After 10 years of freedom, working hard and saving her money, Mason, in 1866, purchased two lots on the outskirts of Los Angeles, which was a small pueblo at the time. She paid $250 for the Spring Street property; the first piece of land Mason owned. This is said to have been a “remarkable feat for a woman having spent the first 37 years of her life enslaved.” But she wouldn’t settle for it being the last. She would become a savvy businesswoman.
In 1884, Mason sold the north half of her first property for $1,500. On the other half, she built a two-story brick building for rentals. That same year she sold another lot for $2,800. She also helped her family buy properties around the city. In 1885, she deeded a portion of the Spring Street property to her grandsons. She signed the deed with an X because she had never learned to read or write.

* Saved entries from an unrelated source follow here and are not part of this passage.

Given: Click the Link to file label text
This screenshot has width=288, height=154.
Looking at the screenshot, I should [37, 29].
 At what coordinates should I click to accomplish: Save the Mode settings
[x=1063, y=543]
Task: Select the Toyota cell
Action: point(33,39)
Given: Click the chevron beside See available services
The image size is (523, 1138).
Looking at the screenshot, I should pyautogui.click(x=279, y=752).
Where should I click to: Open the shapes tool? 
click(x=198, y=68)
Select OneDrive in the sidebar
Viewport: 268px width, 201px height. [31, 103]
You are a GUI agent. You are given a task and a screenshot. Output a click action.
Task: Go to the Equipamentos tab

Mason organized what is now the oldest African American church in Los Angeles: First A.M.E. Church. She used her wealth to give back to and support the entire community, donating to numerous charities, feeding and sheltering the poor, visiting prisoners, and was instrumental in founding an elementary school for Black children.
At the time of her death in 1891, Mason had amassed a fortune of $300,000 (approximately $6 million today), making her the “richest colored woman west of the Mississippi.” She was buried in an unmarked grave in Evergreen Cemetery.
In 1988, the mayor of Los Angeles and members of the church she founded held a ceremony, during which time her grave was marked with a tombstone. More importantly, Mason left a legacy of perseverance, compassion, and triumph.